NEW YORK - To honor the 80th birthday of celebrated South African playwright Athol Fugard, The Road to Mecca, a play he wrote in the mid-'80s, opened Tuesday night for the first time on Broadway.

NEW YORK - To honor the 80th birthday of celebrated South African playwright Athol Fugard, The Road to Mecca, a play he wrote in the mid-'80s, opened Tuesday night for the first time on Broadway.

We have many reasons to celebrate Fugard - foremost, his creation of exceptional theater in his unswerving march against the official racism of South African apartheid - but The Road to Mecca is not among them. It's a ho-hum play with a dull first act, as tedious as cleaning up the piles on your desk, and with a second act that fails to deliver even the satisfaction of at least a clean desktop.

Not that the play has to be tidy. But this story based on a real person is simply uninteresting through most of its unspooling, even though it attempts to plumb fascinating material: privacy vs. community standdards, the right to be different, the tyranny of blind religious belief, the meaning of an artist's life when creativity dissipates with age.

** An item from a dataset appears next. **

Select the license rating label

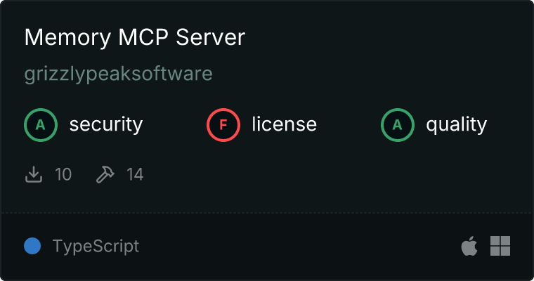[x=284, y=125]
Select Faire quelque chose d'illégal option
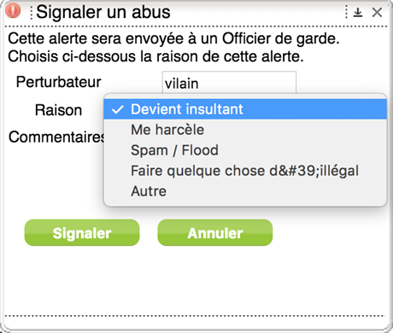Viewport: 393px width, 333px height. pos(245,171)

Fugard set The Road to Mecca in a small town in South Africa's desert-like Karoo region. There, an elderly woman named Miss Helen (the superb Rosemary Harris) has been making outsider art - at least outside the norm for her village. Her cement-and-glass statues of owls and animals adorn her home, and fill her yard outside. To her, they are lovely representations with free spirits; to the rest of the upright town, they're the work of a madwoman.

Her young friend (Carla Gugino, annoying in the first act with a hammering delivery of Fugard's chatter, and less so in the second half) travels hours to visit at the old lady's beckoning. Too long after the two begin talking, we learn of a crisis: The town's preacher (the always on-target Jim Dale) is pushing hard to get the woman into a church-sponsored home for the aged.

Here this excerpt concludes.